Thread overview
const ref in opAssign
Jun 26, 2012
monarch_dodra
Jun 26, 2012
Jonathan M Davis
Jun 26, 2012
monarch_dodra
Jun 26, 2012
Christophe Travert
Jun 26, 2012
Jonathan M Davis
Jun 26, 2012
Timon Gehr
Jun 26, 2012
Jonathan M Davis
Jun 26, 2012
Timon Gehr
Jun 26, 2012
Era Scarecrow
June 26, 2012
I just finished reading the chapters on user defined types and, (as a C++ dev), this one line struc out to me as very odd:

"ref Widget opAssign(ref Widget rhs) {..}"

This means that during an assignment, I could potentially change "Other" (!). This seems like a blatant violation of the expected behavior of =. What's more, it prevents the assignment from a const object...
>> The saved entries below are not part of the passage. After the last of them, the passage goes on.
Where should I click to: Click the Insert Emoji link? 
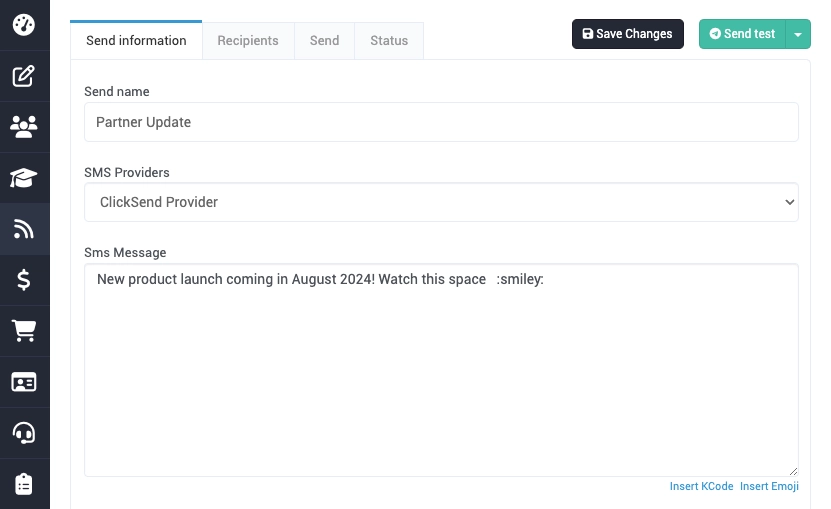(769, 487)
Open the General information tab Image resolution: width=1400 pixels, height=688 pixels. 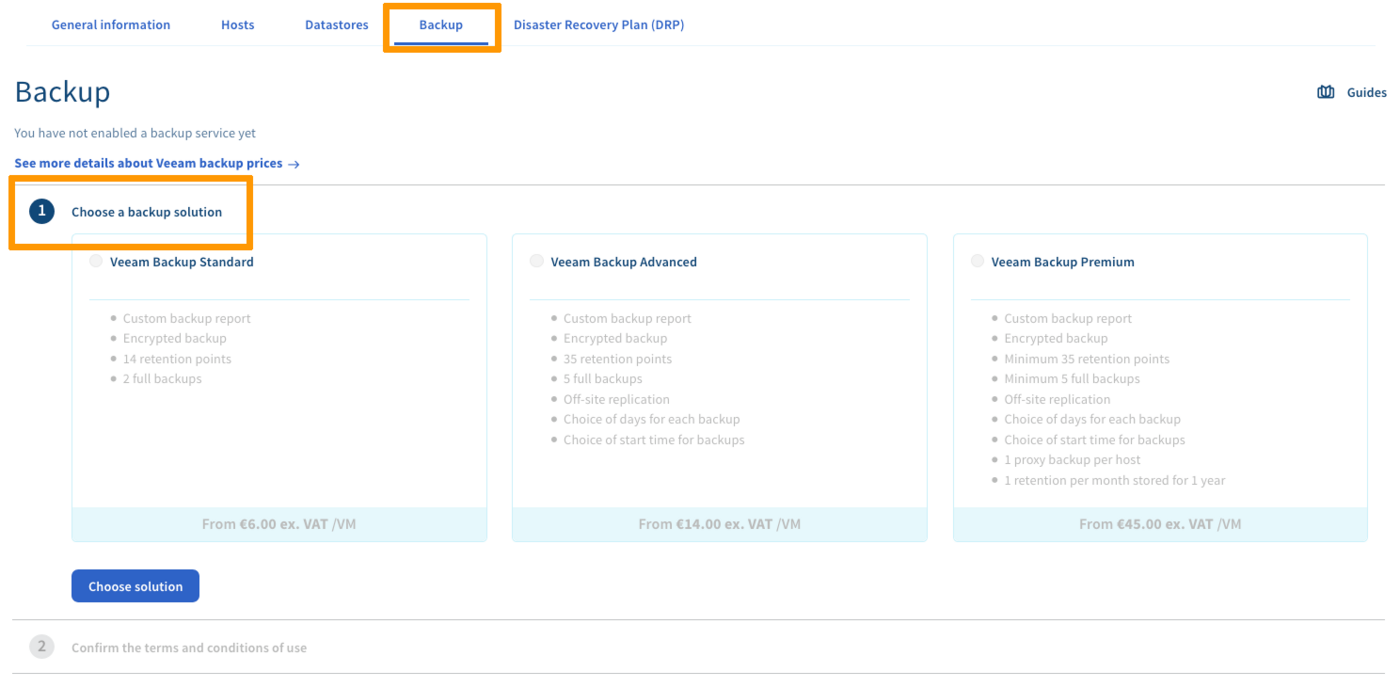coord(111,25)
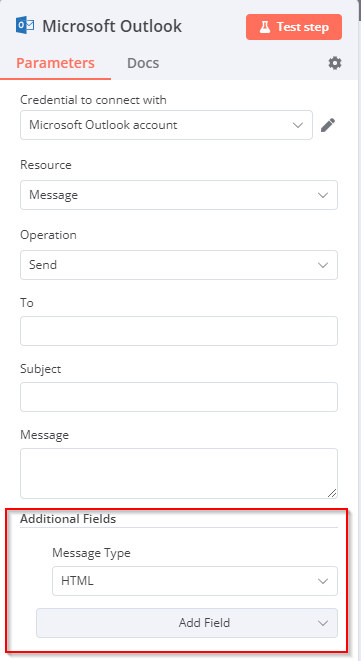Open node settings gear icon
The width and height of the screenshot is (361, 661).
coord(335,64)
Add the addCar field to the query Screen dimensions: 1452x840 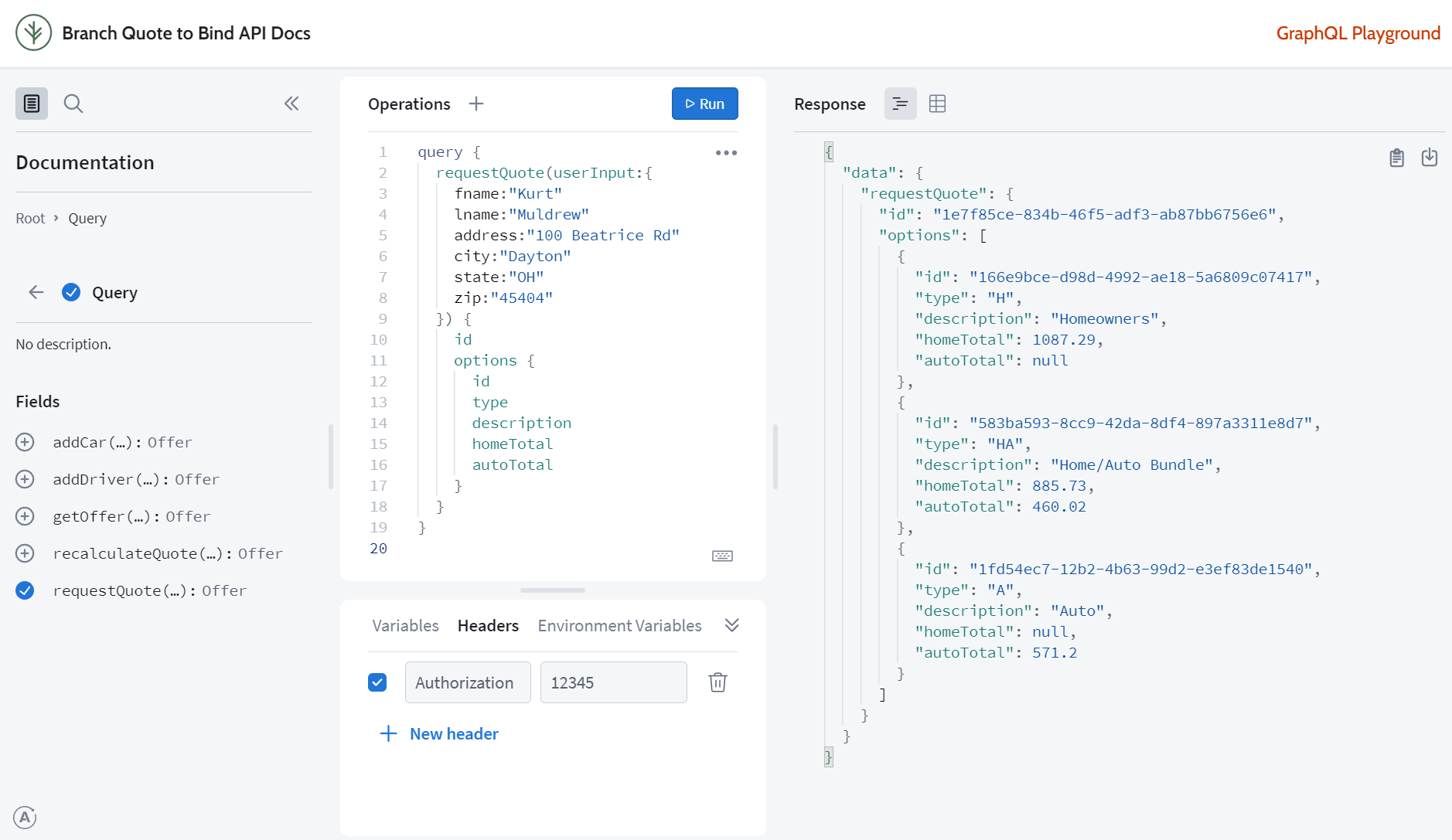click(x=25, y=442)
I am very tempted to change the call to "const ref". Is this un-advised?

Mr. Alexandrescu goes on to mention a "pass by value" in case you wanted to assign from a temporary, mentioning:
w = Widget(50); // Error!
// Cannot bind an rvalue of type Widget to ref Widget!

The only problem is that if I do this, all of my calls are then re-routed to pass by value, and none to the pass-by-const-ref.

----

Is there any way to enforce const correctness, while still keeping advantage of both calls?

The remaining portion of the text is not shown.